Massimo salario minimo
La proposta Catalfo (9 euro l’ora) indica la soglia più alta d’Europa in rapporto al salario mediano. Un disastro, soprattutto per il Sud
Roma. Uno dei temi sul tavolo del governo è il salario minimo. E, anche qui, nonostante le non esaltanti performance di quota 100 e del reddito di cittadinanza, a essere prevalente è sempre l’impostazione del M5s, che controlla tutta la filiera istituzionale sul lavoro. La terza bandierina grillina è la proposta del ministro del Lavoro Nunzia Catalfo: 9 euro lordi l’ora come soglia minima universale. La motivazione, ripetono i grillini e i promotori della proposta, è che i salari sono troppo bassi e l’Italia è l’unico paese in Europa a non avere un salario minimo. La seconda affermazione non è vera, in quanto a non avere un salario minimo orario legale ci sono anche Danimarca, Cipro, Austria, Finlandia e Svezia. In generale si tratta di paesi dove il salario minimo è stabilito da una contrattazione collettiva molto forte che arriva a coprire dall’80 al 90 per cento dei lavoratori. Per quanto riguarda la prima affermazione, bisogna invece vedere se lo strumento può essere efficace a far salire i salari bassi, quelli dei working poor. Ci sono alcune evidenze che mostrano possibili effetti positivi (aumento delle paghe e pungolo per le imprese a cercare aumenti di produttività), ma ce ne sono altrettante che indicano conseguenze negative che possono portare alla distruzione di posti di lavoro o verso il sommerso (soprattutto nel lavoro meno qualificato e nei territori più poveri). Tanto, o tutto, dipende dal livello a cui viene fissato il limite: se è troppo basso è inutile, se invece è troppo alto è dannoso.
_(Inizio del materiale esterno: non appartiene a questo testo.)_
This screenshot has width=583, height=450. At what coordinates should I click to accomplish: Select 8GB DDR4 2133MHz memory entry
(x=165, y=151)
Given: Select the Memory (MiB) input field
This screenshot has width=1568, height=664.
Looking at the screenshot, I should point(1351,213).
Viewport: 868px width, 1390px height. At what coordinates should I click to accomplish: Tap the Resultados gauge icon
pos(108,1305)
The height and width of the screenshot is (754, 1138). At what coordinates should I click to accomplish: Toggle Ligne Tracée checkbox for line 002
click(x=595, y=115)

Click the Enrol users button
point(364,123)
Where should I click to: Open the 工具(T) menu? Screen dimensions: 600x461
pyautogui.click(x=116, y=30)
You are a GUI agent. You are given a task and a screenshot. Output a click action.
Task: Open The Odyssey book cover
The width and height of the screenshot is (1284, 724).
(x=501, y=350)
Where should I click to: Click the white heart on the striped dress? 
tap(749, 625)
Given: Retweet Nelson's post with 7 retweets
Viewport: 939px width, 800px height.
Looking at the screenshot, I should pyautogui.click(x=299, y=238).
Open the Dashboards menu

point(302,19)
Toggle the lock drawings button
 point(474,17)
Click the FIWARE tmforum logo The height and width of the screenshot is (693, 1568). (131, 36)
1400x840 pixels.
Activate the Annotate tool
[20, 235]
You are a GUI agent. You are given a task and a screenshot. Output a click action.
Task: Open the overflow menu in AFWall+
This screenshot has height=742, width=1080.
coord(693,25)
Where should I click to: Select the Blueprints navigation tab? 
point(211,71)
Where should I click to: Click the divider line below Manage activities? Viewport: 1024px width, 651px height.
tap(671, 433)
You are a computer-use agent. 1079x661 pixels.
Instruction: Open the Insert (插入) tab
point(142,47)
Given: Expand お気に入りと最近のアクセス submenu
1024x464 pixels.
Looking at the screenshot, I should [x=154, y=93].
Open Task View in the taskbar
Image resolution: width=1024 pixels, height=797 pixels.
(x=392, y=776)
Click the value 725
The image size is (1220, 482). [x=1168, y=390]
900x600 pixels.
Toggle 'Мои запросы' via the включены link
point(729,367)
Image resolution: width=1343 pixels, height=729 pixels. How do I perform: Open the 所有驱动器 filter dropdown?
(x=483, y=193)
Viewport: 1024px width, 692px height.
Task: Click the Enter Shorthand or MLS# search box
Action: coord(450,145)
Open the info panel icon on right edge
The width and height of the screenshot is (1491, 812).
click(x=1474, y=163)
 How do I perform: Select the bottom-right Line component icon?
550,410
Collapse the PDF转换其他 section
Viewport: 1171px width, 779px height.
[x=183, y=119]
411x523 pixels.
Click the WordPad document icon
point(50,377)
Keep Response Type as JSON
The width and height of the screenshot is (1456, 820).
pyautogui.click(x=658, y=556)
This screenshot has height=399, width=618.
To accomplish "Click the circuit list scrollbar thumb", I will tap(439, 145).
Fatta questa premessa, la soglia di 9 euro lordi orari indicata dalla Catalfo è alta o bassa? Secondo i sostenitori è bassa, perché in molti stati europei è più elevata: 12 euro in Lussemburgo; 10 euro in Francia; 9,9 euro in Olanda; 9,6 euro in Belgio; 9,2 euro in Germania. “9 euro è meno che in Germania”, dicono. Ma non è così. Perché il valore non va considerato in valore assoluto rispetto agli altri, bensì in rapporto alla produttività della propria economia. Per questo per fare i confront si usa come parametro il salario mediano – cioè il valore intermedio della distribuzione dei salari nazionali. Ebbene, basta guardare i dati Eurostat o quelli dell’Ocse per rendersi conto che per l’Italia 9 euro l’ora sono a un livello altissimo. Innanzitutto, c’è da precisare che già adesso, come si vede dal report preparato dalla Commissione europea sul tema, il salario minimo italiano garantito dalla contrattazione collettiva è circa l’80 per cento del salario mediano: il valore più elevato di tutta l’Ue, più alto persino della Danimarca (che è molto vicino) e dai 20 ai 40 punti superiore a tutti gli altri paesi.
Questi minimi collettivi centralizzati di certo non hanno fatto salire tutti i salari allo stesso modo, come il M5s immagina, anzi hanno portato a vari espedienti, come ad esempio contratti pirata, per aggirarli, proprio perché per molte realtà – particolarmente al sud – i costi sono insostenibili. Detto questo, il salario minimo orario da 9 euro che tutelerebbe anche i lavoratori non coperti da contrattazione collettiva, sarebbe pari all’80 per cento del salario mediano: il più alto di tutta l’area Ocse (superiore al 71 per cento della Turchia). Negli altri paesi europei è tra il 40 e il 60 per cento: 46 in Germania, 47 in Olanda, 54 in Lussemburgo, 62 in Francia. Per l’Italia c’è poi un ulteriore problema, cioè l’ampio divario territoriale tra nord e sud: è come se nella nostra economia convivessero la Baviera e la Grecia. Pertanto un salario minimo così alto sarebbe particolarmente distruttivo per il Mezzogiorno, dove in alcune aree supererebbe il 100 per cento del salario mediano.
Il salario minimo può essere molto utile per i lavoratori scoperti da tutele, ma per essere efficace dovrebbe essere molto più basso dei 9 euro orari e legato, come pure suggerisce il Fmi, a una contrattazione decentrata. Ma la politica vuole un salario alto da sbandierare davanti agli elettori, e i sindacati e Confindustria vogliono difendere la contrattazione collettiva nazionale. Due paletti che rendono l’introduzione del salario minimo impossibile se va bene, dannosa se va male.